• **Passage provided**:
****

# Wood Magazine Issue 208 November 2011



## hairy (Sep 23, 2008)

Congratulations, Martyn! I recognized the Zee box before I saw your picture. Parachute jumping?

http://www.woodstore.net/fokebox.html


----------



## Beginningwoodworker (May 5, 2008)

Congrats to a fellow lumberjocker.


----------



## ShaneA (Apr 15, 2011)

Congrats, judging by your work, you have earned and deserve recognition for your great boxes


----------



## Howie (May 25, 2010)

Pretty neat little item. Congratulations


----------



## redryder (Nov 28, 2009)

Quite the article, nice…..............


----------



## lanwater (May 14, 2010)

I was just reading it few minutes ago.

I must say it is prety detailed.

once again congratulation Martyn.


----------



## jpc (Sep 9, 2009)

****

• **Recorded information**:
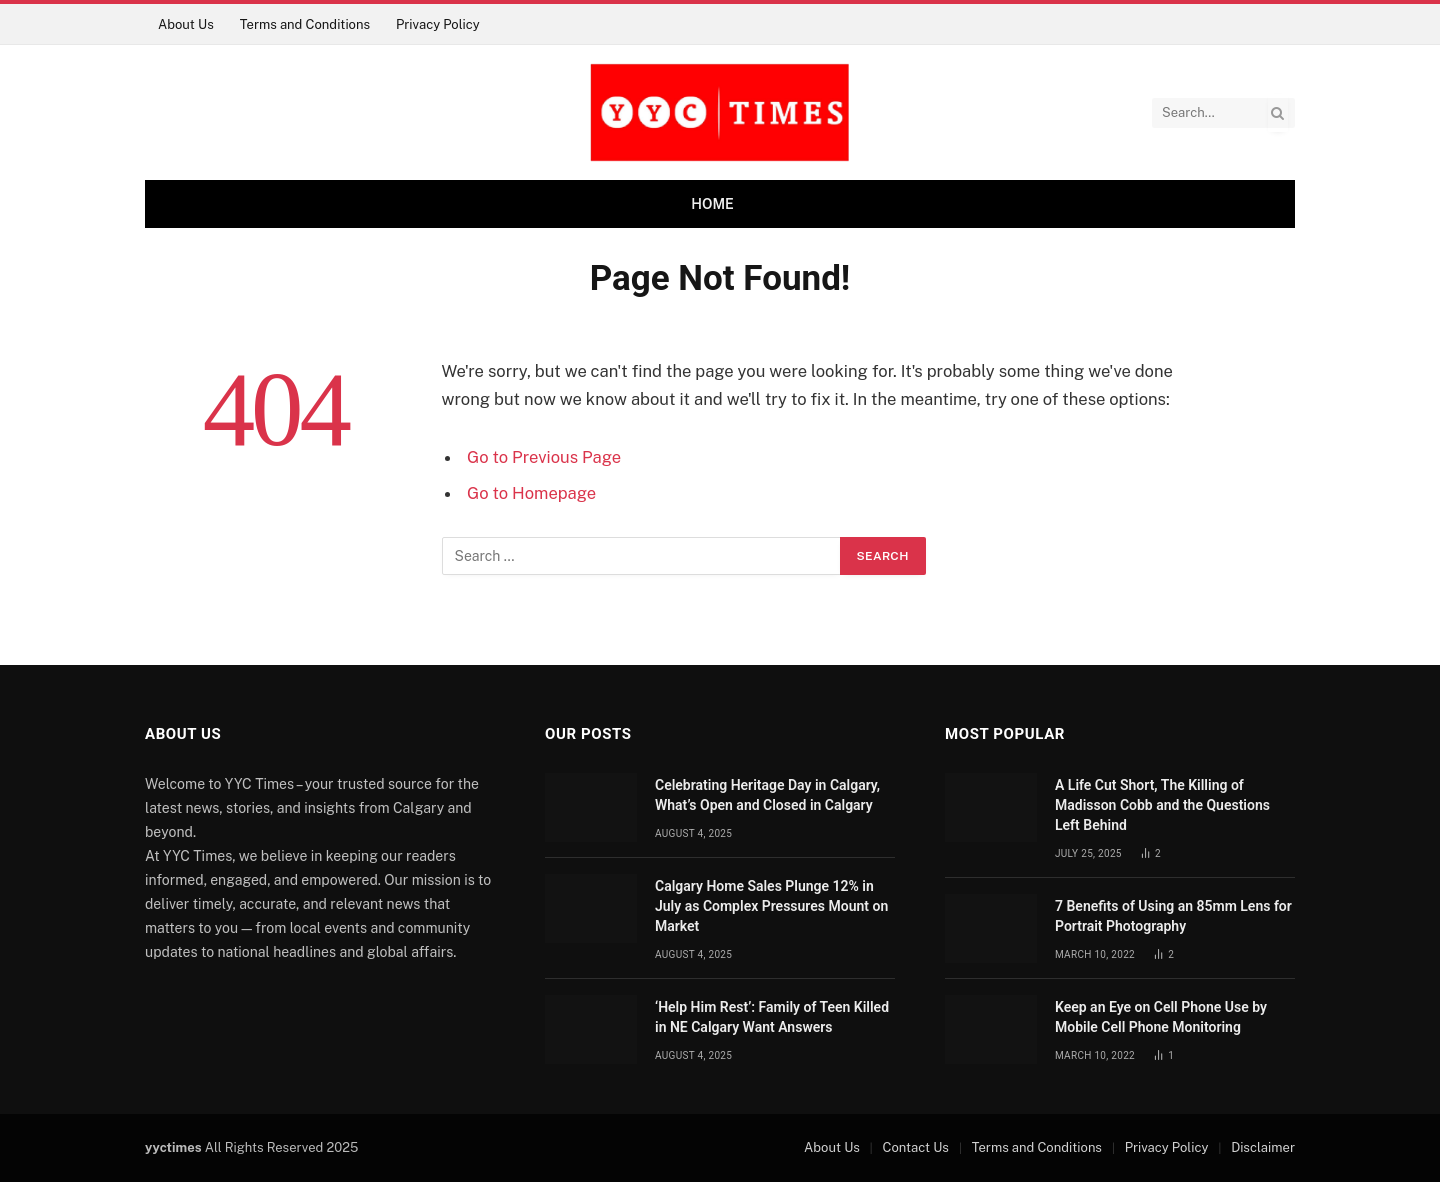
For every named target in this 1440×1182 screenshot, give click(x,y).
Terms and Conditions (305, 24)
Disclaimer (1263, 1147)
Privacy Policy (438, 24)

****

• **What you need to do**:
[1] Return the words of the Wood Magazine thread from "## hairy (Sep" to "a fellow lumberjocker.", copied unchanged.
[2] Resume the Wood Magazine thread from its last line and keep writing it.

• **Exercise results**:
[1]
## hairy (Sep 23, 2008)

Congratulations, Martyn! I recognized the Zee box before I saw your picture. Parachute jumping?

http://www.woodstore.net/fokebox.html


----------



## Beginningwoodworker (May 5, 2008)

Congrats to a fellow lumberjocker.

[2]
picked up the mag earlier today and hadnt had a chance peek at it, till i seen this post and went and looked thru, congrats Martyn and your work is very eye catching.


----------



## Pdub (Sep 10, 2009)

Got the magazine last week and recognized it right away. Congrats Martyn! Gonna have to try one of these one day.


----------



## BritBoxmaker (Feb 1, 2010)

Thank you all, Hairy especially. Yes I've done parachute jumping. Great fun watching the plane you took off in disappear into the distance and get back home before it does. Its also very peaceful, once the chute opens.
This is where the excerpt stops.